Excerpts from a dataset
•••

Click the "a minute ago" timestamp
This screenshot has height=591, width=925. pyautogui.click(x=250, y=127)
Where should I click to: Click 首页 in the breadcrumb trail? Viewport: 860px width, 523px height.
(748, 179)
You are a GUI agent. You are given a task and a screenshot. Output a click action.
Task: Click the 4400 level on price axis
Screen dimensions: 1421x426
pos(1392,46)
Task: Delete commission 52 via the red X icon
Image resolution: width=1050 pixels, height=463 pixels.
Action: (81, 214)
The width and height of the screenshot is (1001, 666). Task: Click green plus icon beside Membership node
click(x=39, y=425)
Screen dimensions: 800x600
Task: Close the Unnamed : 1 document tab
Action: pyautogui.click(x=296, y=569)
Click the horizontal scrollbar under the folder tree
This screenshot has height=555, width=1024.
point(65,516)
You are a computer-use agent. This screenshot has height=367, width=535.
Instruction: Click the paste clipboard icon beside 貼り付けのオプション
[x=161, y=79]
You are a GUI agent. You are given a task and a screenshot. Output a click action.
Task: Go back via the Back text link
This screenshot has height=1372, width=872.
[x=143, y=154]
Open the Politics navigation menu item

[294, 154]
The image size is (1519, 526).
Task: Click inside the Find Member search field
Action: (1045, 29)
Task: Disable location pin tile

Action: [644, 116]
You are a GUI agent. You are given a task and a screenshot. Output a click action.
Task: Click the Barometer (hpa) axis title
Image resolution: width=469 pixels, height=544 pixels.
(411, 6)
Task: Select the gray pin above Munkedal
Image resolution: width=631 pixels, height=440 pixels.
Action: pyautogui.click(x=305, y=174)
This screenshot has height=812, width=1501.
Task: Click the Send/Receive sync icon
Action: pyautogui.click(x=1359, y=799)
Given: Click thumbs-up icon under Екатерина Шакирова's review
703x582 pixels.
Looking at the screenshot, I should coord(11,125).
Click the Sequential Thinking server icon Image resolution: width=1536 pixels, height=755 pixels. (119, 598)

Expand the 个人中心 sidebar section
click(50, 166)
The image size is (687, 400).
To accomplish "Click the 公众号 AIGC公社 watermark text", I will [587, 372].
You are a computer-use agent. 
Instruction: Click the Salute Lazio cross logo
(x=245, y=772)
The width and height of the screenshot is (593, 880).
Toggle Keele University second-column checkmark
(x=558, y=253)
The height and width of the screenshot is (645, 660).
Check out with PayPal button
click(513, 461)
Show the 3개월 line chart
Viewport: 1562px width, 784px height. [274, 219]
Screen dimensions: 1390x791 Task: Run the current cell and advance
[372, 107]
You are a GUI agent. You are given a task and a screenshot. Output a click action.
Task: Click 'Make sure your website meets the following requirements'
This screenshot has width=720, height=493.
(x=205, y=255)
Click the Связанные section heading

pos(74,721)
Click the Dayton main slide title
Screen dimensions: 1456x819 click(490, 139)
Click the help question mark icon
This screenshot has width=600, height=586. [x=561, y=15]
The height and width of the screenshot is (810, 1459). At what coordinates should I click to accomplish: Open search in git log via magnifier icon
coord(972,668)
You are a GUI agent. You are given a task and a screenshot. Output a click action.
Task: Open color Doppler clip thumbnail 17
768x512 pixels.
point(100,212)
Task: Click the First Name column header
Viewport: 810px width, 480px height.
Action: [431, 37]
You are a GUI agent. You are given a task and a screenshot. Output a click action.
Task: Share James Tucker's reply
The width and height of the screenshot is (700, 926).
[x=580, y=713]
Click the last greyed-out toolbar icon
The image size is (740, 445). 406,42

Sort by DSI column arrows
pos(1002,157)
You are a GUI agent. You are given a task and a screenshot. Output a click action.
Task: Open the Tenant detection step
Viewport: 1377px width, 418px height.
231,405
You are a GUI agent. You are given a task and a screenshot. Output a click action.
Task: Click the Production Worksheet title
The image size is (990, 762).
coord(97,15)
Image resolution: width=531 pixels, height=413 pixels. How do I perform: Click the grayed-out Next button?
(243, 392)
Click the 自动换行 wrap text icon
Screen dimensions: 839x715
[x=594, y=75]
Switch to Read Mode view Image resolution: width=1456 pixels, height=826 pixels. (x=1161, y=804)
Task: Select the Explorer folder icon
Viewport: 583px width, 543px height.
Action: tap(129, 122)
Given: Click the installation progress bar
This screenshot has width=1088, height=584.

•••

▶ What you are asked to do
Give back all of the data above without any alteration.

▶ Problem solution
Click the "a minute ago" timestamp
This screenshot has height=591, width=925. pyautogui.click(x=250, y=127)
Where should I click to: Click 首页 in the breadcrumb trail? Viewport: 860px width, 523px height.
(748, 179)
You are a GUI agent. You are given a task and a screenshot. Output a click action.
Task: Click the 4400 level on price axis
Screen dimensions: 1421x426
pos(1392,46)
Task: Delete commission 52 via the red X icon
Image resolution: width=1050 pixels, height=463 pixels.
Action: (81, 214)
The width and height of the screenshot is (1001, 666). Task: Click green plus icon beside Membership node
click(x=39, y=425)
Screen dimensions: 800x600
Task: Close the Unnamed : 1 document tab
Action: pyautogui.click(x=296, y=569)
Click the horizontal scrollbar under the folder tree
This screenshot has height=555, width=1024.
point(65,516)
You are a computer-use agent. This screenshot has height=367, width=535.
Instruction: Click the paste clipboard icon beside 貼り付けのオプション
[x=161, y=79]
You are a GUI agent. You are given a task and a screenshot. Output a click action.
Task: Go back via the Back text link
This screenshot has height=1372, width=872.
[x=143, y=154]
Open the Politics navigation menu item

[294, 154]
The image size is (1519, 526).
Task: Click inside the Find Member search field
Action: (1045, 29)
Task: Disable location pin tile

Action: [644, 116]
You are a GUI agent. You are given a task and a screenshot. Output a click action.
Task: Click the Barometer (hpa) axis title
Image resolution: width=469 pixels, height=544 pixels.
(411, 6)
Task: Select the gray pin above Munkedal
Image resolution: width=631 pixels, height=440 pixels.
Action: pyautogui.click(x=305, y=174)
This screenshot has height=812, width=1501.
Task: Click the Send/Receive sync icon
Action: pyautogui.click(x=1359, y=799)
Given: Click thumbs-up icon under Екатерина Шакирова's review
703x582 pixels.
Looking at the screenshot, I should coord(11,125).
Click the Sequential Thinking server icon Image resolution: width=1536 pixels, height=755 pixels. (119, 598)

Expand the 个人中心 sidebar section
click(50, 166)
The image size is (687, 400).
To accomplish "Click the 公众号 AIGC公社 watermark text", I will [587, 372].
You are a computer-use agent. 
Instruction: Click the Salute Lazio cross logo
(x=245, y=772)
The width and height of the screenshot is (593, 880).
Toggle Keele University second-column checkmark
(x=558, y=253)
The height and width of the screenshot is (645, 660).
Check out with PayPal button
click(513, 461)
Show the 3개월 line chart
Viewport: 1562px width, 784px height. [274, 219]
Screen dimensions: 1390x791 Task: Run the current cell and advance
[372, 107]
You are a GUI agent. You are given a task and a screenshot. Output a click action.
Task: Click 'Make sure your website meets the following requirements'
This screenshot has width=720, height=493.
(x=205, y=255)
Click the Связанные section heading

pos(74,721)
Click the Dayton main slide title
Screen dimensions: 1456x819 click(490, 139)
Click the help question mark icon
This screenshot has width=600, height=586. [x=561, y=15]
The height and width of the screenshot is (810, 1459). At what coordinates should I click to accomplish: Open search in git log via magnifier icon
coord(972,668)
You are a GUI agent. You are given a task and a screenshot. Output a click action.
Task: Open color Doppler clip thumbnail 17
768x512 pixels.
point(100,212)
Task: Click the First Name column header
Viewport: 810px width, 480px height.
Action: [431, 37]
You are a GUI agent. You are given a task and a screenshot. Output a click action.
Task: Share James Tucker's reply
The width and height of the screenshot is (700, 926).
[x=580, y=713]
Click the last greyed-out toolbar icon
The image size is (740, 445). 406,42

Sort by DSI column arrows
pos(1002,157)
You are a GUI agent. You are given a task and a screenshot. Output a click action.
Task: Open the Tenant detection step
Viewport: 1377px width, 418px height.
231,405
You are a GUI agent. You are given a task and a screenshot. Output a click action.
Task: Click the Production Worksheet title
The image size is (990, 762).
coord(97,15)
Image resolution: width=531 pixels, height=413 pixels. How do I perform: Click the grayed-out Next button?
(243, 392)
Click the 自动换行 wrap text icon
Screen dimensions: 839x715
[x=594, y=75]
Switch to Read Mode view Image resolution: width=1456 pixels, height=826 pixels. (x=1161, y=804)
Task: Select the Explorer folder icon
Viewport: 583px width, 543px height.
Action: tap(129, 122)
Given: Click the installation progress bar
This screenshot has width=1088, height=584.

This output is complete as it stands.